TASK PROMPT: Return the tail of the records exactly, starting from the line containing "Click the Ai" and ending with the final line.

Extracted records:
● ● ● ● ● ● ●

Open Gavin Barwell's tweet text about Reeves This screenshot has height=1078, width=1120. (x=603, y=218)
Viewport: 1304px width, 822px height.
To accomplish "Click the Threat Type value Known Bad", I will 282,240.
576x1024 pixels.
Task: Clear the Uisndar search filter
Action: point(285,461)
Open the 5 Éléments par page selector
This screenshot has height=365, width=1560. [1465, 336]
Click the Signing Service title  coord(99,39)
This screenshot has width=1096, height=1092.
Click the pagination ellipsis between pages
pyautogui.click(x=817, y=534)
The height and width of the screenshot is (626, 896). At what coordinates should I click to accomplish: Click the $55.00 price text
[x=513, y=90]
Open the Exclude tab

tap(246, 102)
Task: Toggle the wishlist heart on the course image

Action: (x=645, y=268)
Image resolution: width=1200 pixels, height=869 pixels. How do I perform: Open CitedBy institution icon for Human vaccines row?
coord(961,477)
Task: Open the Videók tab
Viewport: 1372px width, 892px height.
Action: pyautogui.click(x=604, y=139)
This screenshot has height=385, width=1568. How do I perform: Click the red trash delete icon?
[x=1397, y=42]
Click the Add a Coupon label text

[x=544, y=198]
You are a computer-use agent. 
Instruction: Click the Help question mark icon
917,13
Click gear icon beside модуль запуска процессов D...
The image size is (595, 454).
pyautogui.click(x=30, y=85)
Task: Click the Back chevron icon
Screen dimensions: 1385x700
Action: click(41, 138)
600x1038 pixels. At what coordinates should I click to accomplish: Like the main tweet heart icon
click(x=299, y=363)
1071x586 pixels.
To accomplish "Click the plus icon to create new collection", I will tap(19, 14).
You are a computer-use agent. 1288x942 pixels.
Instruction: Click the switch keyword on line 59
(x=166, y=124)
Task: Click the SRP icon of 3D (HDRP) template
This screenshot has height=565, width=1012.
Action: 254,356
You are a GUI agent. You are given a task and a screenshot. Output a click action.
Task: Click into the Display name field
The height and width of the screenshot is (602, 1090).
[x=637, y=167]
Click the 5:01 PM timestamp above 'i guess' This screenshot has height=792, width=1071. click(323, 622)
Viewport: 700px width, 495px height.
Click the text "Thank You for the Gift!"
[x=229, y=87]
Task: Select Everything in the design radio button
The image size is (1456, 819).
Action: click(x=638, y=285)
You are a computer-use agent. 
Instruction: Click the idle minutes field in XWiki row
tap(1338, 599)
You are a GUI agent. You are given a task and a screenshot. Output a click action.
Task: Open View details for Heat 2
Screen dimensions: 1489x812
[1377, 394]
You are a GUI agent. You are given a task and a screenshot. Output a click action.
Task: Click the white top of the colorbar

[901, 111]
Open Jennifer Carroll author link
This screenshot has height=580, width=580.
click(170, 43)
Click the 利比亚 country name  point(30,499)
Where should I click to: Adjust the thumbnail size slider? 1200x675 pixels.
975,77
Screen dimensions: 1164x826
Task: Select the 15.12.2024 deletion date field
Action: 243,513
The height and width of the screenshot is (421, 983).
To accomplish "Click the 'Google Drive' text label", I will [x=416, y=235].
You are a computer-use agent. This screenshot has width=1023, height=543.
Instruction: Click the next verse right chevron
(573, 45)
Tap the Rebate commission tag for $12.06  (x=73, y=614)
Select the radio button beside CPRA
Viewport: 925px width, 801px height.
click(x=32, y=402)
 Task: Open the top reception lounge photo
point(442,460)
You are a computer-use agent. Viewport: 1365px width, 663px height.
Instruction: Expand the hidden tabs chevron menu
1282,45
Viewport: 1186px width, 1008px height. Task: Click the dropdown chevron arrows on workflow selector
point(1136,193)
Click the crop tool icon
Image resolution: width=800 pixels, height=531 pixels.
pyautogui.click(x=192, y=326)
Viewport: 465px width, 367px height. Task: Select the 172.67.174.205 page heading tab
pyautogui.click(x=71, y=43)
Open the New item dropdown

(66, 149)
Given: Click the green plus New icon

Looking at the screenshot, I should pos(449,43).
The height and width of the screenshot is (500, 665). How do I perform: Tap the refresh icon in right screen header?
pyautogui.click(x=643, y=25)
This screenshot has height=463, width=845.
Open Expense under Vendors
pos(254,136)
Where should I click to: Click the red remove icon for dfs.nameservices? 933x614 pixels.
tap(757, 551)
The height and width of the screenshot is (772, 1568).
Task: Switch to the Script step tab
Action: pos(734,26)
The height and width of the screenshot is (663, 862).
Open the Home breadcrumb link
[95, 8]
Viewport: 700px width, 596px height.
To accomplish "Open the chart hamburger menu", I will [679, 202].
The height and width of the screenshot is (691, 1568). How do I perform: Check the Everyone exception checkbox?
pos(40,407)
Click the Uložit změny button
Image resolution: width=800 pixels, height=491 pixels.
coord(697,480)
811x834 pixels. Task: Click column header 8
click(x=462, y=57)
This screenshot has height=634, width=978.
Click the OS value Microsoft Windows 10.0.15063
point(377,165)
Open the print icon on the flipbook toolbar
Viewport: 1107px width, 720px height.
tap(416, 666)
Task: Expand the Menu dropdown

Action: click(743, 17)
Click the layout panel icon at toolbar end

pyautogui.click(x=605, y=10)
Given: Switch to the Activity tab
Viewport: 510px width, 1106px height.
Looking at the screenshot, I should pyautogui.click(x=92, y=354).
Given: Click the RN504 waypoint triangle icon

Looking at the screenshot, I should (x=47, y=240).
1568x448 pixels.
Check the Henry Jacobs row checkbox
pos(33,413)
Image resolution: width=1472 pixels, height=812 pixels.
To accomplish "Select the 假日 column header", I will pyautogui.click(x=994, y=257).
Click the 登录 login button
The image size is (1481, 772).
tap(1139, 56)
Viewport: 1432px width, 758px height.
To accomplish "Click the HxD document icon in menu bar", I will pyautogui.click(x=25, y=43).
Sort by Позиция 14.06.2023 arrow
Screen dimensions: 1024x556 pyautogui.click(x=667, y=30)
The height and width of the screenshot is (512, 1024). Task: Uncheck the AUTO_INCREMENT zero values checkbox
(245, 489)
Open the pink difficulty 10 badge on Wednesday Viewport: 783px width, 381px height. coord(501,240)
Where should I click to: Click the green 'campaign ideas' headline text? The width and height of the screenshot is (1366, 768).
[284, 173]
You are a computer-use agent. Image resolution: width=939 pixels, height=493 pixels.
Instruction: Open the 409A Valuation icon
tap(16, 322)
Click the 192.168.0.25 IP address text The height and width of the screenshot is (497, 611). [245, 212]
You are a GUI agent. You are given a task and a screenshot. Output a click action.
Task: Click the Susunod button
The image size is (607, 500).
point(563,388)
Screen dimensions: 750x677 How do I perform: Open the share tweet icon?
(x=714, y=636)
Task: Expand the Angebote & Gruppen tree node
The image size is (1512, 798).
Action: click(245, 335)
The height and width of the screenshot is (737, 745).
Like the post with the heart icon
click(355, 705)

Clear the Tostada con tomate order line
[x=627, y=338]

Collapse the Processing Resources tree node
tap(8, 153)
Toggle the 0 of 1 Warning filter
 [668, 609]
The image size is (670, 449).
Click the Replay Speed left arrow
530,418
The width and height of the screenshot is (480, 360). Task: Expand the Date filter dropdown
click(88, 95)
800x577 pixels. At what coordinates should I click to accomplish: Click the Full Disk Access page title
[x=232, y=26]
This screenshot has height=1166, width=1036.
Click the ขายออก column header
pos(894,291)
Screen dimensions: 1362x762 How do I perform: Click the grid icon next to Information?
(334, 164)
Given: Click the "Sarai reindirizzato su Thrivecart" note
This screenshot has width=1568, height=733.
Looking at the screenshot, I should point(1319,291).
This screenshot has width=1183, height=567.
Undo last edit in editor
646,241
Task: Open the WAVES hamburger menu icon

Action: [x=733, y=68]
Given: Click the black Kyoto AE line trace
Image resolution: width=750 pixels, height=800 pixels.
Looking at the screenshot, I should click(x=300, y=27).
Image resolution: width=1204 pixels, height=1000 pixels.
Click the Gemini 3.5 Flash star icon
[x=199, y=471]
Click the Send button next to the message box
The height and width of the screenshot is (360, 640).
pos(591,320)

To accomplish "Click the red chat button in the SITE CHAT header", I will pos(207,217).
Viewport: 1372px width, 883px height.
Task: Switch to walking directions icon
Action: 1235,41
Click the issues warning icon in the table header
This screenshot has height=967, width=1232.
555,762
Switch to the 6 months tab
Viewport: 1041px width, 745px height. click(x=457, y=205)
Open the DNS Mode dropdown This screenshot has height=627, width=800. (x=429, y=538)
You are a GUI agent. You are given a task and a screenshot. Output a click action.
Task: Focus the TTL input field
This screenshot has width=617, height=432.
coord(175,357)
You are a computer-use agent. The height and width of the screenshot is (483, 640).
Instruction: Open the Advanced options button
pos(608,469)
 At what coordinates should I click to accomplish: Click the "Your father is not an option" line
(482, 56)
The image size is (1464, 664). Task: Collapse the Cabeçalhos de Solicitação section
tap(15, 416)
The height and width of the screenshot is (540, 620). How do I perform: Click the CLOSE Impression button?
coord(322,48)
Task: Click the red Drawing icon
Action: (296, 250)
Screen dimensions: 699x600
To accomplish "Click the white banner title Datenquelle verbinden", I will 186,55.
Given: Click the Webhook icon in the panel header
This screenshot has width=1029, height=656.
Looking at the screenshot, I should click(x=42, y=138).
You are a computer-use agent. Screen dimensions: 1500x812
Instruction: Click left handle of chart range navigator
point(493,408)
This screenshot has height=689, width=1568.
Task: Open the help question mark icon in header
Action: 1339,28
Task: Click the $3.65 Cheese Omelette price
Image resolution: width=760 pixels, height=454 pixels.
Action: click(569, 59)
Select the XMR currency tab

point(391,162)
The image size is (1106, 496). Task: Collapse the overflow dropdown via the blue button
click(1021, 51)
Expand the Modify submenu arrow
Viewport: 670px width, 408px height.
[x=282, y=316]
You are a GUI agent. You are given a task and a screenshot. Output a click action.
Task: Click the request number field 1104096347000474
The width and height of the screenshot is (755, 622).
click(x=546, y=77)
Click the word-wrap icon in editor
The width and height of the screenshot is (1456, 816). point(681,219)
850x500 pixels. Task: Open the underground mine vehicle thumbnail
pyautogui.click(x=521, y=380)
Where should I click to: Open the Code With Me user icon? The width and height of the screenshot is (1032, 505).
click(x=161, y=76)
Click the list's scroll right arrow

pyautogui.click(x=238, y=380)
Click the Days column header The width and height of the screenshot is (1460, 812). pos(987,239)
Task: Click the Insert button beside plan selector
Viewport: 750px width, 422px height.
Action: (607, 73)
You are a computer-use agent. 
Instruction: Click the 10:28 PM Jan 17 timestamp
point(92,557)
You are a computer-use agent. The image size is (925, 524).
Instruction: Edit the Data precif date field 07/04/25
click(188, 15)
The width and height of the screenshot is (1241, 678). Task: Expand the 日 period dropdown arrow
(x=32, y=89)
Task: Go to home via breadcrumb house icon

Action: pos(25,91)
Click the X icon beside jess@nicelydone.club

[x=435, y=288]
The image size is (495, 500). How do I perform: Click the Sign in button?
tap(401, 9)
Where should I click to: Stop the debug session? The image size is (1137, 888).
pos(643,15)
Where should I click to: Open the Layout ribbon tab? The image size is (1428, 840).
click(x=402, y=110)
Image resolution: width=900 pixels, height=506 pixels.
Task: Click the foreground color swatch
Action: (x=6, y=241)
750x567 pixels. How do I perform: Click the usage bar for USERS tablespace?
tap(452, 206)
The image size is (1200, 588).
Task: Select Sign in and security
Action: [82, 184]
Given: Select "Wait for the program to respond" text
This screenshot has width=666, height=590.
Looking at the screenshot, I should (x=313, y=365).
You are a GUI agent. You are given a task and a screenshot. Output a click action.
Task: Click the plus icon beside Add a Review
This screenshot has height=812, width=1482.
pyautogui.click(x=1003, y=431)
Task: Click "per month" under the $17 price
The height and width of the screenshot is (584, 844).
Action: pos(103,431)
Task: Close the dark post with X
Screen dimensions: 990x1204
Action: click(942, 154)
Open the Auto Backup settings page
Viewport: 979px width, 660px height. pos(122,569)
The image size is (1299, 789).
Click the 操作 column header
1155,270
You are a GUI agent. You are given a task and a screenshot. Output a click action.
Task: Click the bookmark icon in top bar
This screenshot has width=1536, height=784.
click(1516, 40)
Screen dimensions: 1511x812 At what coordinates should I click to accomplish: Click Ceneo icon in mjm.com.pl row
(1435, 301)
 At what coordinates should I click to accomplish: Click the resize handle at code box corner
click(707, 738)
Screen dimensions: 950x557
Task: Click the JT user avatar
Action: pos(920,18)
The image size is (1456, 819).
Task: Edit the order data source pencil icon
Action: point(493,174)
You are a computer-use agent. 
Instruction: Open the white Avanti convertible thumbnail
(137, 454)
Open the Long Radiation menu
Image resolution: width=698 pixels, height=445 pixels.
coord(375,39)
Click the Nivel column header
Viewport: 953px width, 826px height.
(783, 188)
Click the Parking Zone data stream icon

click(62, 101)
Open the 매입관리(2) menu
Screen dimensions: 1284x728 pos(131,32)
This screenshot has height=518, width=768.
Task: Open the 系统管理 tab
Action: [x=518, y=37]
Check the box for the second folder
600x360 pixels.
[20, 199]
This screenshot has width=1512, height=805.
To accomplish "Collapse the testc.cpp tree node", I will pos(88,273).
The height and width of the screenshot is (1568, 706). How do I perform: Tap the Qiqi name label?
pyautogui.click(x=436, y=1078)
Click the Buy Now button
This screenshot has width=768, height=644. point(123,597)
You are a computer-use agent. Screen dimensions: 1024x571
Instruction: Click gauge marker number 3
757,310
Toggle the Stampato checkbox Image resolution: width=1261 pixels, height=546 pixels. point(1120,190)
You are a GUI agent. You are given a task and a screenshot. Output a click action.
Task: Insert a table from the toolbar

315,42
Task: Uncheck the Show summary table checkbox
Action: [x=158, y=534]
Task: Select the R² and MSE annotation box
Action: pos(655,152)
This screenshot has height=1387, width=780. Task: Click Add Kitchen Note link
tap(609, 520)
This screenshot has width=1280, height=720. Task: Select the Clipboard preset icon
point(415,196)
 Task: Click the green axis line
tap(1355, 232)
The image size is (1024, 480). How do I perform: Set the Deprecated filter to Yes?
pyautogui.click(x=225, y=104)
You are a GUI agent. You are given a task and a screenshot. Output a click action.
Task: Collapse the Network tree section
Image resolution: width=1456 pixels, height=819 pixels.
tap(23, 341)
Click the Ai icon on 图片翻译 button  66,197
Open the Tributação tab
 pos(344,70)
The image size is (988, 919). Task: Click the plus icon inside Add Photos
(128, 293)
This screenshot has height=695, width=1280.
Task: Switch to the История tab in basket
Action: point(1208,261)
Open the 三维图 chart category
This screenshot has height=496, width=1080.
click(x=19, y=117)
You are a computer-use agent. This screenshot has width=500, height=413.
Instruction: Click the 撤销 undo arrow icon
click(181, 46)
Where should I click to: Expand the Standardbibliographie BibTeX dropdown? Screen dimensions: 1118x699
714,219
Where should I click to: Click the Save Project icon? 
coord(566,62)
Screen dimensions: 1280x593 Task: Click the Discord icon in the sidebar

● ● ● ● ● ● ●

SOLUTION TO THIS PROBLEM:
Click the Ai icon on 图片翻译 button  66,197
Open the Tributação tab
 pos(344,70)
The image size is (988, 919). Task: Click the plus icon inside Add Photos
(128, 293)
This screenshot has height=695, width=1280.
Task: Switch to the История tab in basket
Action: point(1208,261)
Open the 三维图 chart category
This screenshot has height=496, width=1080.
click(x=19, y=117)
You are a computer-use agent. This screenshot has width=500, height=413.
Instruction: Click the 撤销 undo arrow icon
click(181, 46)
Where should I click to: Expand the Standardbibliographie BibTeX dropdown? Screen dimensions: 1118x699
714,219
Where should I click to: Click the Save Project icon? 
coord(566,62)
Screen dimensions: 1280x593 Task: Click the Discord icon in the sidebar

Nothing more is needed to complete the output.